We have found that the best way to discover great value opportunities is to pair a strong Zacks Rank with a great grade in the Value category of our Style Scores system. The proven Zacks Rank puts an emphasis on earnings estimates and estimate revisions, while our Style Scores work to identify stocks with specific traits.

Right now, T-Mobile is sporting a Zacks Rank of #2 (Buy), while Cambium has a Zacks Rank of #3 (Hold). Investors should feel comfortable knowing that TMUS likely has seen a stronger improvement to its earnings outlook than CMBM has recently. But this is just one piece of the puzzle for value investors.

Value investors also tend to look at a number of traditional, tried-and-true figures to help them find stocks that they believe are undervalued at their current share price levels.

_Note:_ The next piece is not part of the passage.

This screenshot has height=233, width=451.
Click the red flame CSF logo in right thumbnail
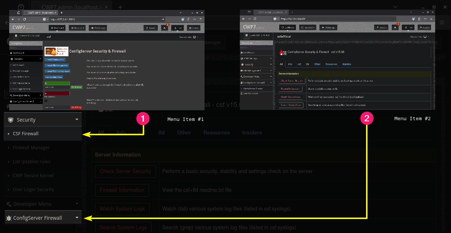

The Style Score Value grade factors in a variety of key fundamental metrics, including the popular P/E ratio, P/S ratio, earnings yield, cash flow per share, and a number of other key stats that are commonly used by value investors.

TMUS currently has a forward P/E ratio of 21.41, while CMBM has a forward P/E of 24.80. We also note that TMUS has a PEG ratio of 0.68. This popular figure is similar to the widely-used P/E ratio, but the PEG ratio also considers a company's expected EPS growth rate. CMBM currently has a PEG ratio of 1.55.

Another notable valuation metric for TMUS is its P/B ratio of 2.55. The P/B ratio pits a stock's market value against its book value, which is defined as total assets minus total liabilities. For comparison, CMBM has a P/B of 4.36.

These metrics, and several others, help TMUS earn a Value grade of B, while CMBM has been given a Value grade of C.

TMUS is currently sporting an improving earnings outlook, which makes it stick out in our Zacks Rank model. And, based on the above valuation metrics, we feel that TMUS is likely the superior value option right now.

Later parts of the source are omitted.